Inman’s final City of New York was the company’s first venture into the era of the luxury liners. When launched in 1888 at Clydebank, Scotland this 560-foot-long steamship became the first ship apart from the Great Eastern to exceed 10,000 tons. Her triple expansion reciprocating engines drove twin propellers that pushed the vessel along at speeds of up to 23 miles per hour, or 20 knots. She briefly held the Blue Riband award for making the fastest Atlantic crossings until 1892 when the Cunard liner Campania beat her out.


Last City of New York During War Years

The City of New York and her sister ship, City of Paris, were the largest and fastest passenger liners of that time. The City of New York was said to have been not only the largest, but the most luxurious. Her triple stacks and “clipper” bow gave her the appearance of speed. The ship was fitted with running hot and cold water, electric ventilation and electric lighting. She offered first class passengers a library and smoking room, both fitted with walnut panels. Over the dining salon was a massive dome that flooded the room with natural light.

The liner carried 362 officers and crew members and offered accommodations for up to 1,740 passengers.

The Inman Line was hit financially in 1892 when the British government stopped subsidizing the two liners. To resolve the problem the ownership was transferred to the American Line. The City of New York was renamed New York  and she steamed a regular route between New York and Southampton for the next five years.

When the United States declared war on Spain in 1898, the U.S. government requisitioned New York for service as a troop ship and re-named it USS Harvard. It was a short skirmish and the ship was decommissioned in September, 1898, and renamed New York.

The ship went through an extensive refit after one of the engines broke down amid a crossing to Southampton. Her engines were replaced with a newer one and the three funnels were replaced with two taller funnels.

The New York’s one near claim to fame occurred on April 10, 1912, while berthed in Southampton. She was torn from her moorings by the massive new ship Titanic which was leaving port on the first leg of its fateful voyage into destiny. A collision was narrowly avoided when Titanic’s skipper, Capt. Edward Smith ordered the port propeller thrown in reverse.

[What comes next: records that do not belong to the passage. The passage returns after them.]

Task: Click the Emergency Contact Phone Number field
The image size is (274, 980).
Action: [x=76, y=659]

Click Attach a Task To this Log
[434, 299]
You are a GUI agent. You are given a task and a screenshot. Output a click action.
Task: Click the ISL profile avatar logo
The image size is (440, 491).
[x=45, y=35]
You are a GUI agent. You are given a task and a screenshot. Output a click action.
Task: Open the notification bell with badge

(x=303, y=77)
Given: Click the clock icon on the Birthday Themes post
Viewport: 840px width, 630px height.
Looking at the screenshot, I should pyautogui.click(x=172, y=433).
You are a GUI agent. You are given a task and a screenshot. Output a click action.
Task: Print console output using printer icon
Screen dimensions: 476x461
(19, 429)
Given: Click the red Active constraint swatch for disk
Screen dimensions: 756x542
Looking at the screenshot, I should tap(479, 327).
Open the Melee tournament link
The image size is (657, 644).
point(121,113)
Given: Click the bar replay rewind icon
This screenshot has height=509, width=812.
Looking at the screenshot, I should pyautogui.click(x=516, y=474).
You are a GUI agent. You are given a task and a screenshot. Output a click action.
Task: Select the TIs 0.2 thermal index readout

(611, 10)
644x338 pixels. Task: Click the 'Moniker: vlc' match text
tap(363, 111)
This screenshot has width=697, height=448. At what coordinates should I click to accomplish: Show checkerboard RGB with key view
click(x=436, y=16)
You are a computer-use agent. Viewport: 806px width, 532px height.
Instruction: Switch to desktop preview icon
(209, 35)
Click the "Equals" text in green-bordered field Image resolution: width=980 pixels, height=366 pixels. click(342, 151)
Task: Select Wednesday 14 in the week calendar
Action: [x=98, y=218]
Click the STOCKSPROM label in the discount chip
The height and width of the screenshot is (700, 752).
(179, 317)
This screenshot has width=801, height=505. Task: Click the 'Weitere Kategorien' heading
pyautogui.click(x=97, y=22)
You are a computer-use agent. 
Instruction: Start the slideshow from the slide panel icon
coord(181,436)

A nearby tugboat operator managed to tow the New York out of harm’s way.

By 1913 the old New York was showing her age. She was reconfigured as a Second and Third Class only liner and a year later was moved to a run between Liverpool and New York. She was still operating when the United States declared war on Germany in 1917 and the steamer was once again commissioned as a troop carrier. This time she was given the name USS Plattsburg. This time the ship actually saw war duty. She was painted with the strange camouflage configuration that was believed to have made it difficult for U-boat skippers to see on an open sea.

The special paint job did not protect the ship from mines. She struck one while approaching Liverpool on April 9, 1917, just before she was commissioned by the U.S. Navy. After repair, the Plattsburg went to work as a troop transport. She made four voyages to France carrying nearly 9,000 servicemen to battle before the 1918 Armistice. She then made seven more trips carrying more than 24,000 troops back to American soil.

After the war, with one of her masts removed, the ship returned to passenger service at the New York in 1920. She still operated with the American Line, within the year she was sold to the Polish Navigation Company. After one voyage the new owner went bankrupt. The old New York was seized by creditors and sold to the Irish American Line in 1922.

As often happens to old ships during their last days, the New York moved from owner to owner until ending up the property of the American Black Sea Line. She made her last Atlantic crossing in June, 1922 from New York to Naples and Constantinople. After that she was sold for scrap.